This seems solved now, but sharing in case anyone else experiences this issue, and also to learn best practices here.
I have a live production trellis-powered multisite network which has been running fine for while. I’ve rebuilt servers as needed, kept trellis/bedrock up to date. This is running Ubuntu 20.04. Suddenly last Friday it went down from kernel panic. Would be fine for ~12 hours after a reboot, then panic/downtime again. Thought maybe it was something to do with my cloud provider or hypervisor or something, but it turned out to be a bug with the kernel - 5.4.0-122.138-generic: Bug #1981658 “BUG: kernel NULL pointer dereference, address: 000...” : Bugs : linux-hwe-5.4 package : Ubuntu
I see Ubuntu 22.04 support is in the works, so I will rebuild when that is ready, but I needed to fix this production server or rebuild it so I tried logging into the server and running apt updates, though I was not sure that needed to be done per the threads I’ve read.
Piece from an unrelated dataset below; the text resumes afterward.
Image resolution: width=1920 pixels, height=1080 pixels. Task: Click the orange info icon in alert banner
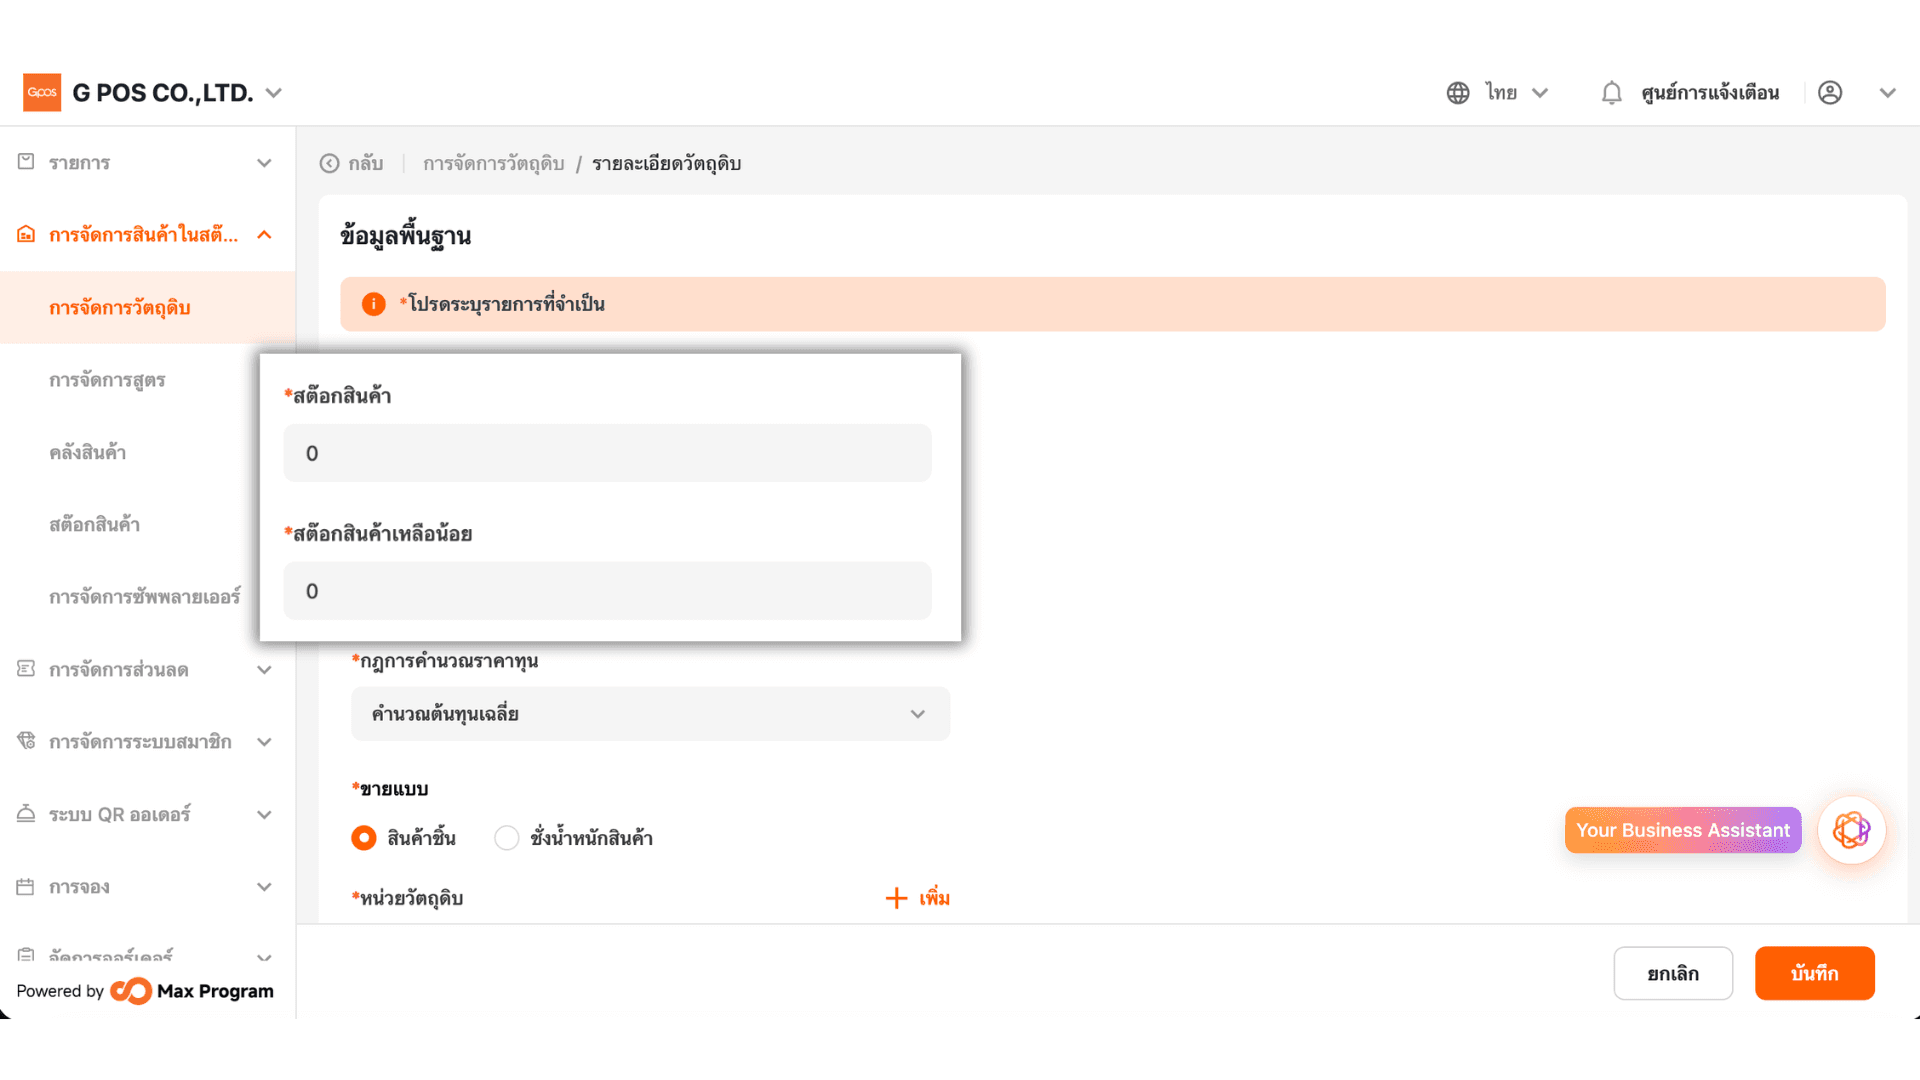[373, 304]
I thought running trellis provision handles keeping server up to date. Still experienced kernel panics, sites going down.
So, I updated to latest kernel following this guide - How to Install Latest Linux Kernel on Ubuntu 20.04 | Atlantic.Net
Updated it from 5.4.0-122.138-generic to latest 5.19.0-051900-generic and it seems to have stopped the panicking.
Anyone else experience this?
This leads me to wonder what is best practice here? Should we manually be updating kernel &/or ubuntu packages?